Aufgabe:
Schreib die Daten unten vollständig als JSON-Liste von Strings, mit je einem String pro Zeile. Leere Zeilen lässt du weg.

Ausgelesene Daten:
■ ■ ■ ■ ■

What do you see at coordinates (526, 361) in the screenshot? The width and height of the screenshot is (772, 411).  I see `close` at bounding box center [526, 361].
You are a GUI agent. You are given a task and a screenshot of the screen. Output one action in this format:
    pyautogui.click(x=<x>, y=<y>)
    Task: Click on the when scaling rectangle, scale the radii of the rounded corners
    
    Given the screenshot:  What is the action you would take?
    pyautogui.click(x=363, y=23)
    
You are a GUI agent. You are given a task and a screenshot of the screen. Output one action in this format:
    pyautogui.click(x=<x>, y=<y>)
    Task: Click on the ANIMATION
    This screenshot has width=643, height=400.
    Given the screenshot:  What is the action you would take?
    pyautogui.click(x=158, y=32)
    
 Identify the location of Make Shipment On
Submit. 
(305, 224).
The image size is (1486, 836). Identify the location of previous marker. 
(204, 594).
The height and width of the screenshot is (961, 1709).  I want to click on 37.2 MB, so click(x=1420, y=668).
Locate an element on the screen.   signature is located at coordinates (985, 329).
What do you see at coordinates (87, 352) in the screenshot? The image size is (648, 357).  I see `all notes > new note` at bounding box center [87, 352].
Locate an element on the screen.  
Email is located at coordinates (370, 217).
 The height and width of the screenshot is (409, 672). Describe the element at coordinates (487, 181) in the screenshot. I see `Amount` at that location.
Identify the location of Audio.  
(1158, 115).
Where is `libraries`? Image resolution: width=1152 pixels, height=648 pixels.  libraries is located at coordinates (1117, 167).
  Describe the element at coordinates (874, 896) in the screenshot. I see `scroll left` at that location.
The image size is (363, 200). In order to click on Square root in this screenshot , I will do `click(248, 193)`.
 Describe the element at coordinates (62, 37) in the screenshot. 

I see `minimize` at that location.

■ ■ ■ ■ ■

Richtige Ausgabe:
[
  "What do you see at coordinates (526, 361) in the screenshot? The width and height of the screenshot is (772, 411).  I see `close` at bounding box center [526, 361].",
  "You are a GUI agent. You are given a task and a screenshot of the screen. Output one action in this format:",
  "    pyautogui.click(x=<x>, y=<y>)",
  "    Task: Click on the when scaling rectangle, scale the radii of the rounded corners",
  "    Given the screenshot:  What is the action you would take?",
  "    pyautogui.click(x=363, y=23)",
  "You are a GUI agent. You are given a task and a screenshot of the screen. Output one action in this format:",
  "    pyautogui.click(x=<x>, y=<y>)",
  "    Task: Click on the ANIMATION",
  "    This screenshot has width=643, height=400.",
  "    Given the screenshot:  What is the action you would take?",
  "    pyautogui.click(x=158, y=32)",
  " Identify the location of Make Shipment On",
  "Submit. ",
  "(305, 224).",
  "The image size is (1486, 836). Identify the location of previous marker. ",
  "(204, 594).",
  "The height and width of the screenshot is (961, 1709).  I want to click on 37.2 MB, so click(x=1420, y=668).",
  "Locate an element on the screen.   signature is located at coordinates (985, 329).",
  "What do you see at coordinates (87, 352) in the screenshot? The image size is (648, 357).  I see `all notes > new note` at bounding box center [87, 352].",
  "Locate an element on the screen.  ",
  "Email is located at coordinates (370, 217).",
  " The height and width of the screenshot is (409, 672). Describe the element at coordinates (487, 181) in the screenshot. I see `Amount` at that location.",
  "Identify the location of Audio.  ",
  "(1158, 115).",
  "Where is `libraries`? Image resolution: width=1152 pixels, height=648 pixels.  libraries is located at coordinates (1117, 167).",
  "  Describe the element at coordinates (874, 896) in the screenshot. I see `scroll left` at that location.",
  "The image size is (363, 200). In order to click on Square root in this screenshot , I will do `click(248, 193)`.",
  " Describe the element at coordinates (62, 37) in the screenshot. ",
  "I see `minimize` at that location."
]